╔══

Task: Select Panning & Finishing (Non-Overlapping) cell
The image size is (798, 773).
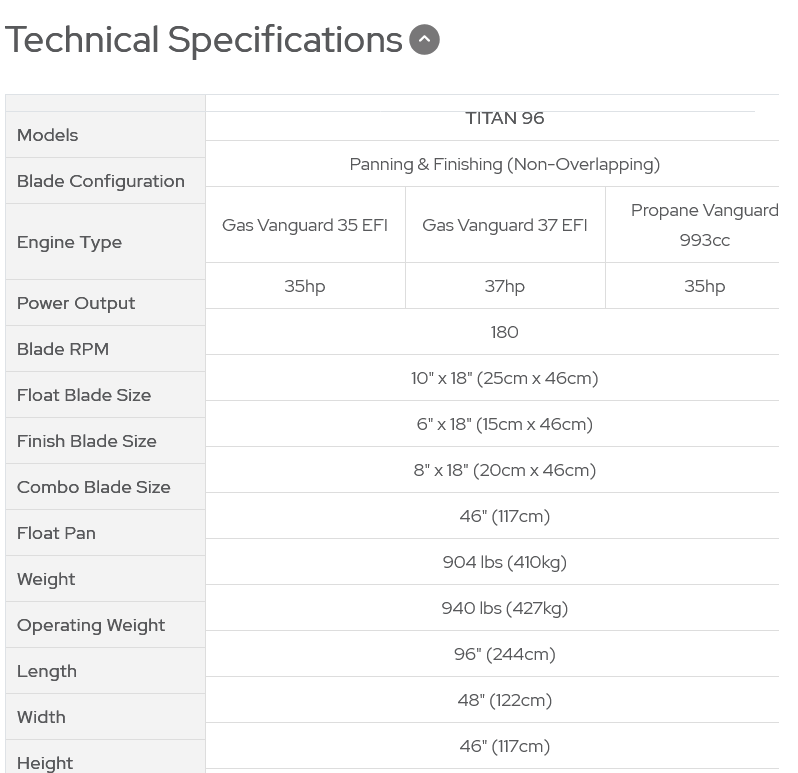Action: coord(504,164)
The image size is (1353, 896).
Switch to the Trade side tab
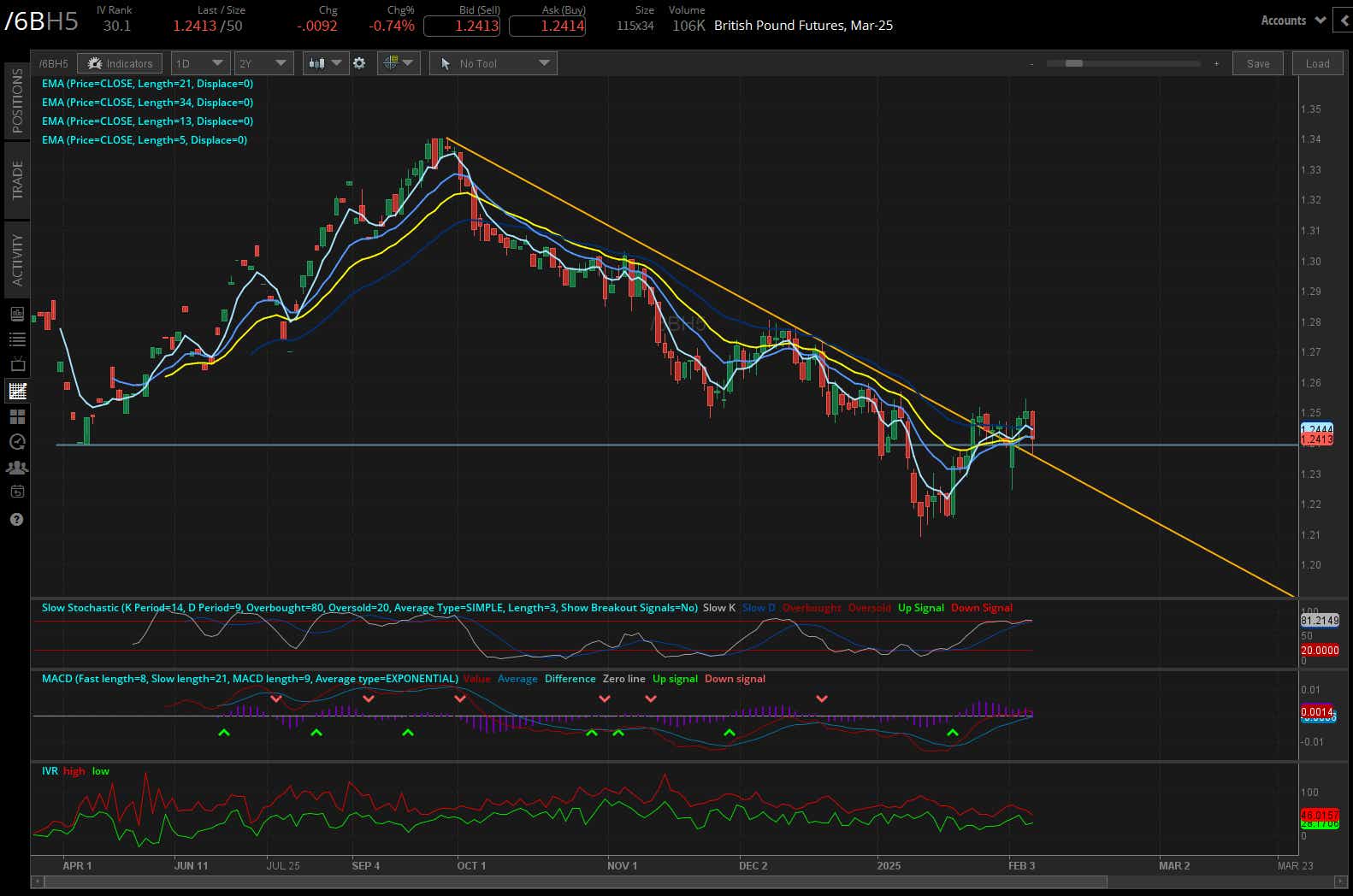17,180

╚══

Required work
Send back the listing exactly as it stands. Do not include the pictures.

Answer space
Task: Select Panning & Finishing (Non-Overlapping) cell
The image size is (798, 773).
Action: coord(504,164)
The image size is (1353, 896).
Switch to the Trade side tab
17,180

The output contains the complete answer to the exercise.